There is no strict order for specifying the configuration options.
Kafka
CREATE KAFKA STREAM <stream name>
TOPICS <topic1> [, <topic2>, ...]
TRANSFORM <transform procedure>
[CONSUMER_GROUP <consumer group>]
[BATCH_INTERVAL <batch interval duration>]
[BATCH_SIZE <batch size>]
[BOOTSTRAP_SERVERS <bootstrap servers>];
option | description | type | example | default |
---|---|---|---|---|
stream name | Name of the stream in Memgraph | plain text | my_stream | / |
topic | Name of the topic in Kafka | plain text | my_topic | / |
transform procedure | Name of the transformation file followed by a function name | function | my_transformation.my_transform | / |
consumer group | Name of the consumer group in Memgraph | plain text | my_group | mg_consumer |
batch interval duration | Maximum wait time in milliseconds for consuming messages before calling the transform procedure | int | 9999 | 100 |
batch size | Maximum number of messages to wait for before calling the transform procedure | int | 99 | 1000 |
bootstrap servers | Comma-separated list of bootstrap servers | string | "localhost:9092" | / |
Pulsar
CREATE PULSAR STREAM <stream name>
TOPICS <topic1> [, <topic2>, ...]
TRANSFORM <transform procedure>
[BATCH_INTERVAL <batch interval duration>]
[BATCH_SIZE <batch size>]
[SERVICE_URL <service url>];
option | description | type | example | default |
---|---|---|---|---|
stream name | Name of the stream in Memgraph | plain text | my_stream | / |
topic | Name of the topic in Pulsar | plain text | my_topic | / |
transform procedure | Name of the transformation file followed by a function name | function | my_transformation.my_transform | / |
batch interval duration | Maximum wait time in milliseconds for consuming messages before calling the transform procedure | int | 9999 | 100 |
batch size | Maximum number of messages to wait for before calling the transform procedure | int | 99 | 1000 |
service url | URL to the running Pulsar cluster | string | "127.0.0.1:6650" | / |
The transformation procedure is called if either the BATCH_INTERVAL
or the
BATCH_SIZE
is reached, and there is at least one received message.
The BATCH_INTERVAL
starts when the:
- the stream is started
- the processing of the previous batch is completed
- the previous batch interval ended without receiving any messages
The user who executes the CREATE
query is going to be the owner of the stream.

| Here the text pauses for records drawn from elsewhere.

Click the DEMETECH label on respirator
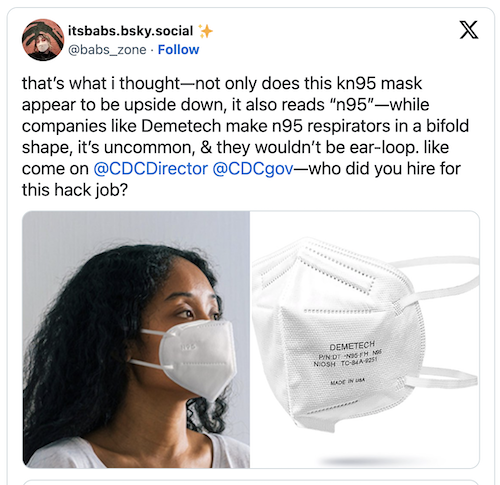Viewport: 500px width, 485px height. click(x=352, y=346)
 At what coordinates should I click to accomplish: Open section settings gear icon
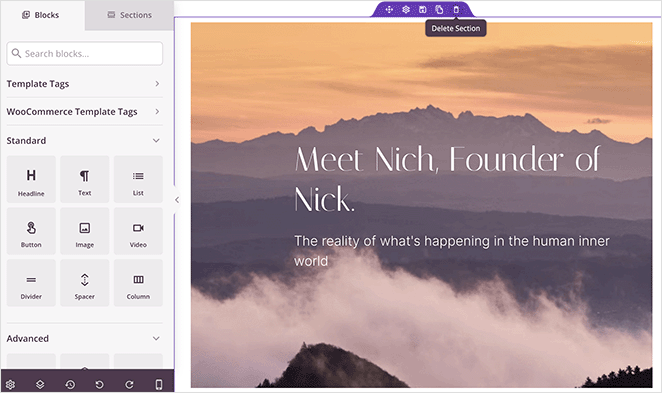point(406,9)
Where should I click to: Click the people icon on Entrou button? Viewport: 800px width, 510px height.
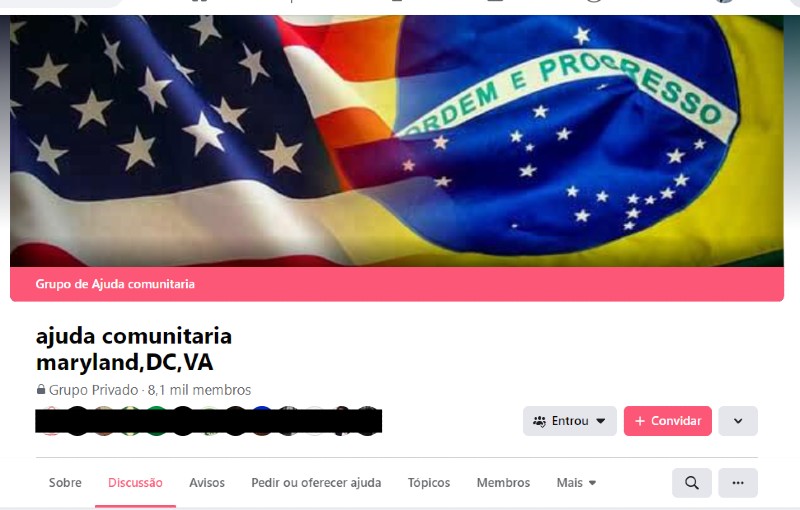pyautogui.click(x=539, y=421)
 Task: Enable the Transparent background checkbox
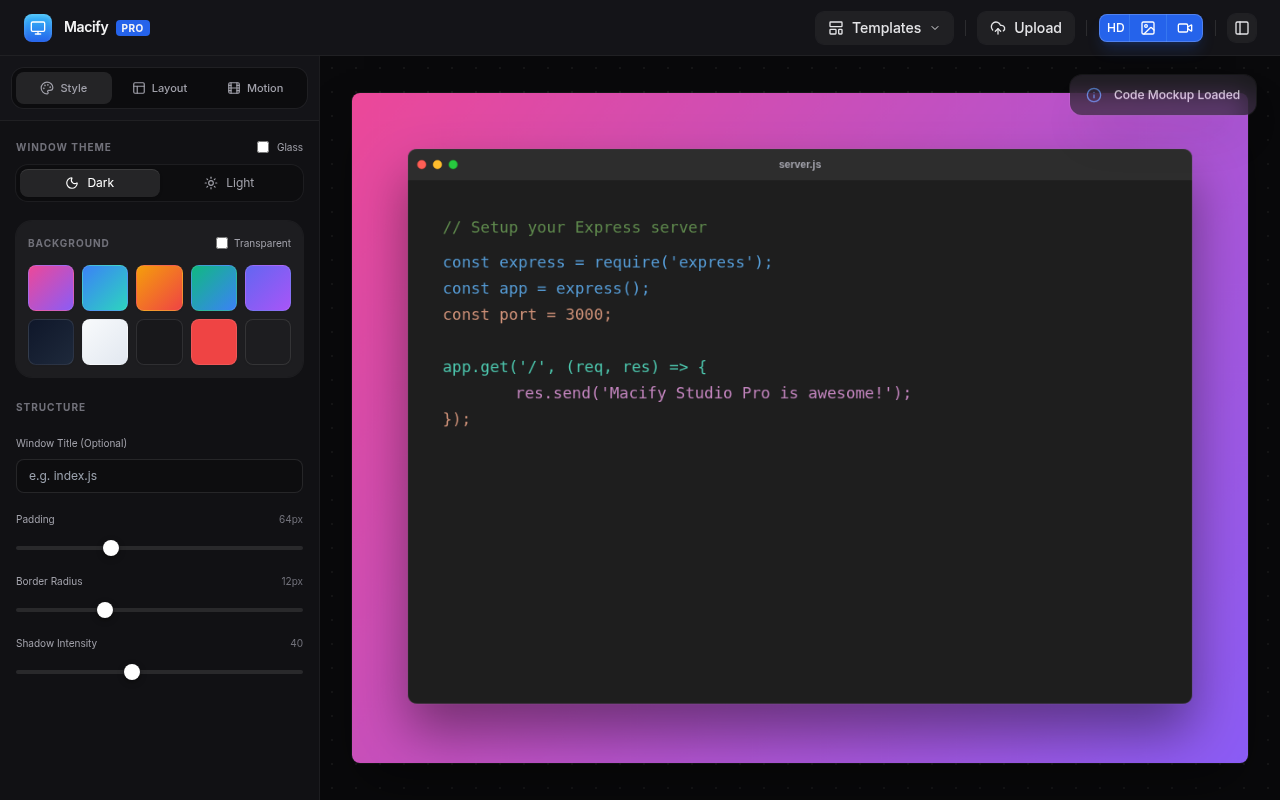pyautogui.click(x=221, y=242)
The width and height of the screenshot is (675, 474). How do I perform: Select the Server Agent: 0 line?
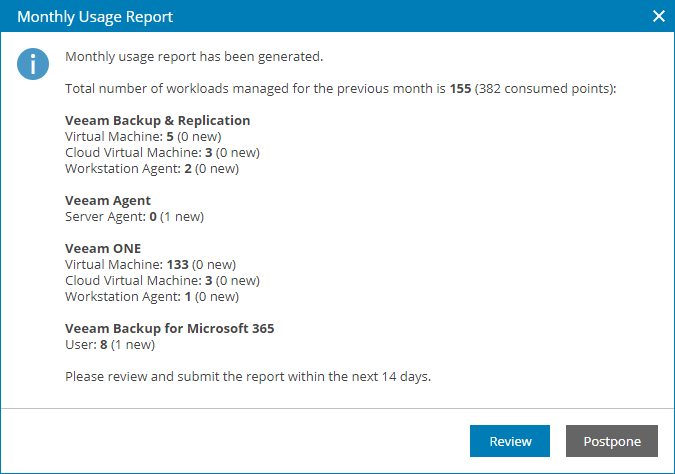point(140,216)
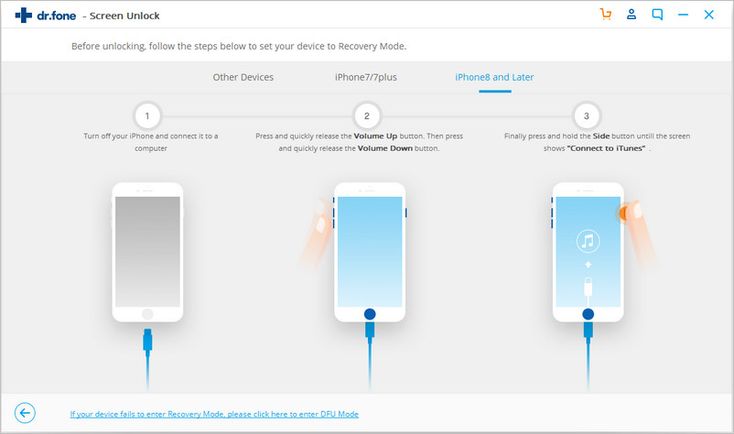Open the feedback chat icon
The image size is (734, 434).
pos(657,15)
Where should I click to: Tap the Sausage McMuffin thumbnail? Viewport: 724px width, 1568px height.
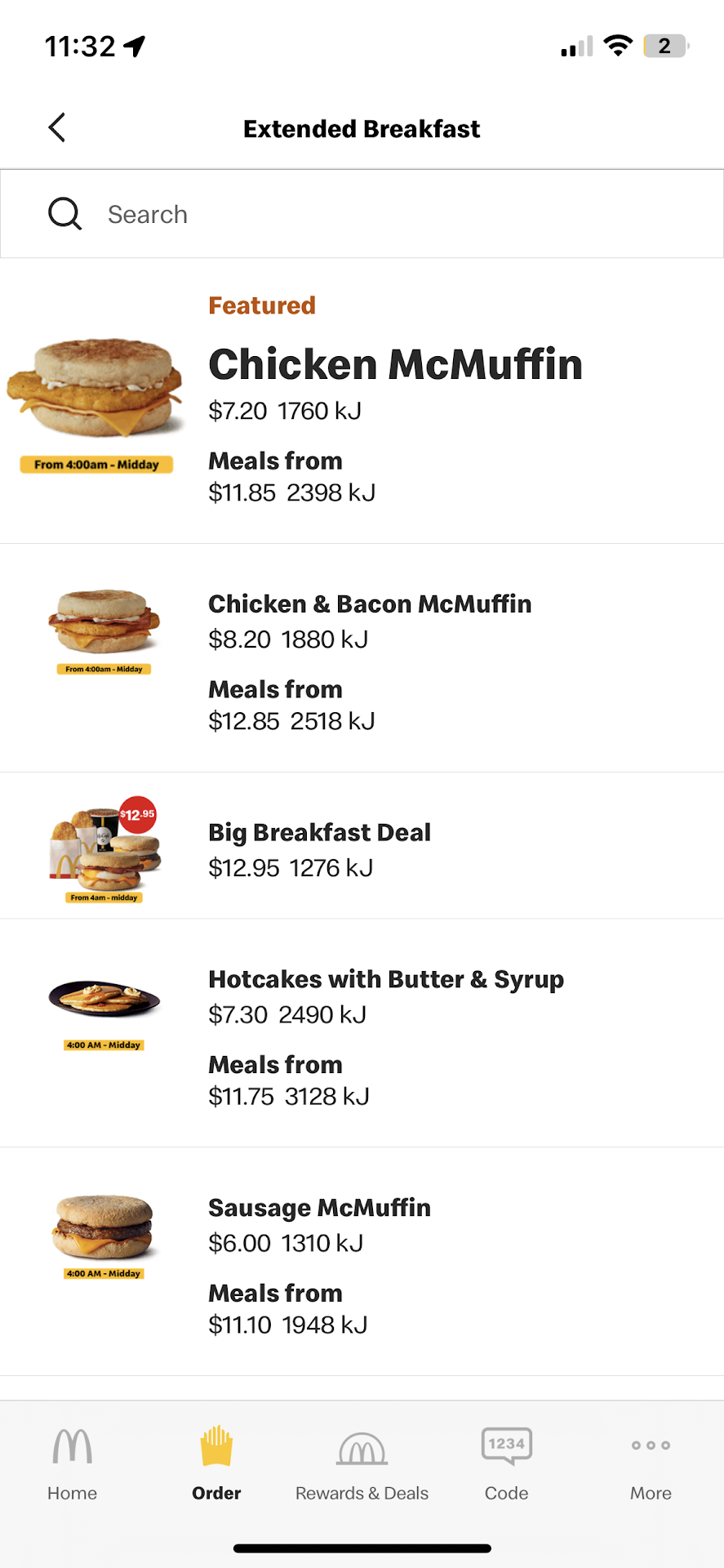click(x=104, y=1228)

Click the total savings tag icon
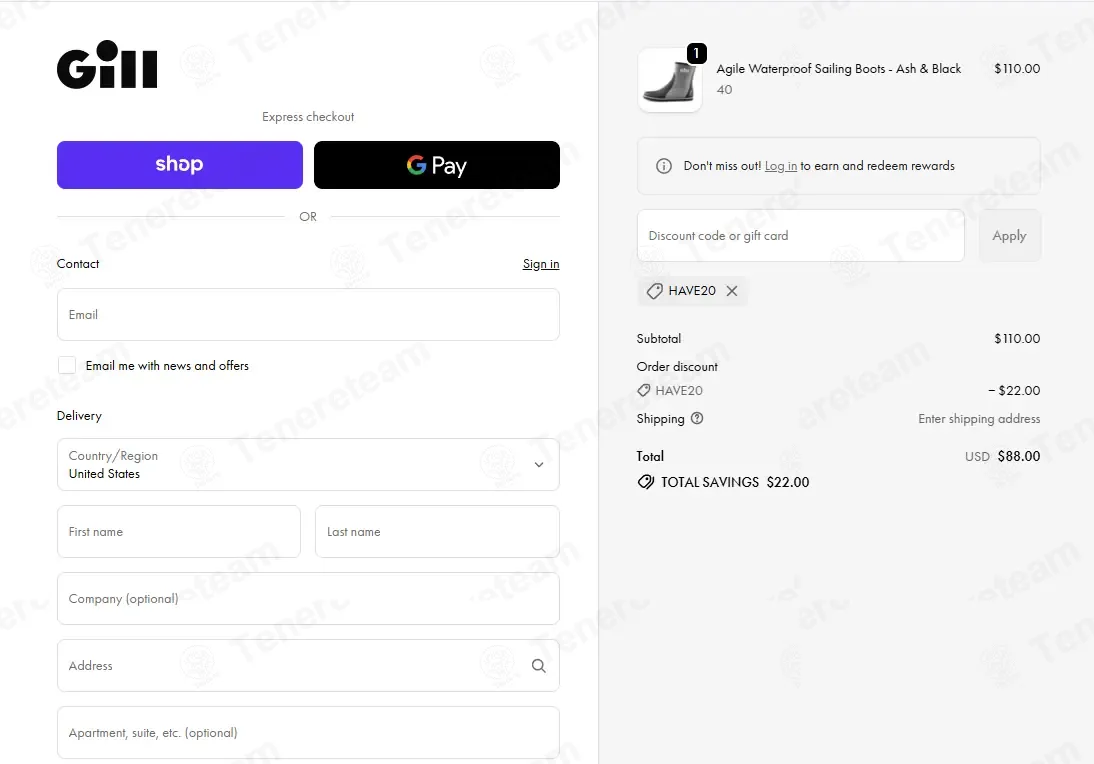pos(646,482)
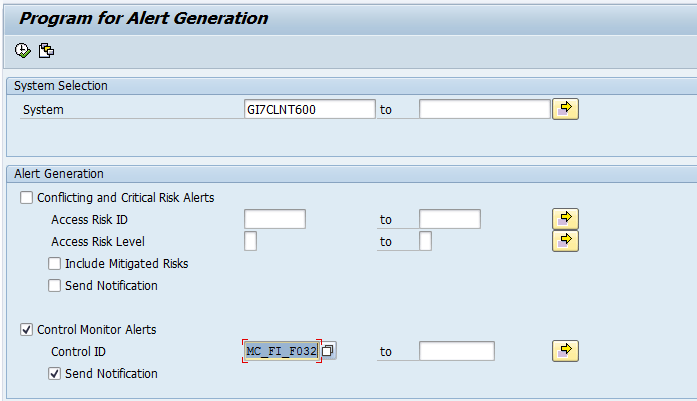This screenshot has height=401, width=697.
Task: Tick Send Notification below Include Mitigated Risks
Action: [x=55, y=286]
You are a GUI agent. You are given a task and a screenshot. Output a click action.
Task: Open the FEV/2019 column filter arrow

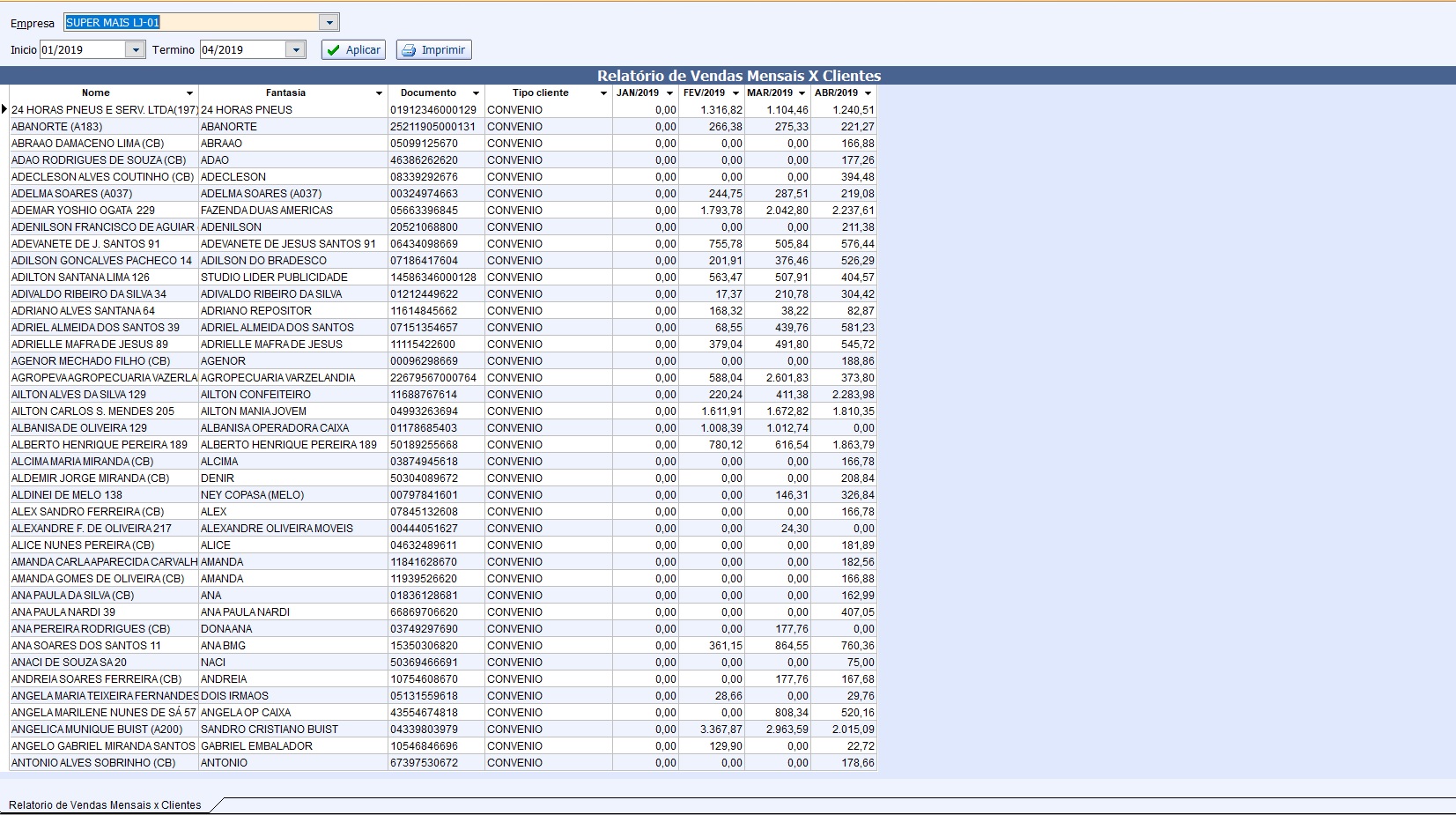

Authentication and authorization are not supported in Memgraph Community, thus
the owner will always be Null
, and the privileges are not checked in Memgraph
Community. In Memgraph Enterprise, the privileges of the owner are used when
executing the queries returned from a transformation. In other words, the
execution of the queries will fail if the owner doesn't have the required
privileges. More information about how the owner affects the stream can be found
in the reference guide.
Deleting a stream
DROP STREAM <stream name>;
Drops a stream with name <stream name>
.
Start a stream
START STREAM <stream name>;
START ALL STREAMS;
Starts a stream (or all streams) with name <stream name>
.
When a stream is started, it should resume from the last committed offset. If there is no committed offset for the consumer group, then the largest offset will be used. Therefore only the new messages will be consumed.
Stop a stream
STOP STREAM <stream name>;
STOP ALL STREAMS;
Stops a stream (or all streams) with name <stream name>
.
Show
SHOW STREAMS;
Shows a list of existing streams with the following information:
- stream name
- stream type
- batch interval
- batch size
- transformation procedure name
- the owner of the streams
- whether the stream is running
Check stream
CHECK STREAM <stream name> [BATCH_LIMIT <count>] [TIMEOUT <milliseconds>] ;
Does a dry-run on stream with name <stream name>
with <count>
number of
batches and returns the result of the transformation: the queries and their
parameters that would be executed in a normal run. If <count>
is unspecified,
its default value is 1. After <count>
batches are processed, the
transformation result is returned. If <count>
number of batches are not
processed within the specified timeout, then an exception is thrown. This might
be caused by not receiving enough messages. TIMEOUT
is measured in
milliseconds, and it's defaulted to 30000.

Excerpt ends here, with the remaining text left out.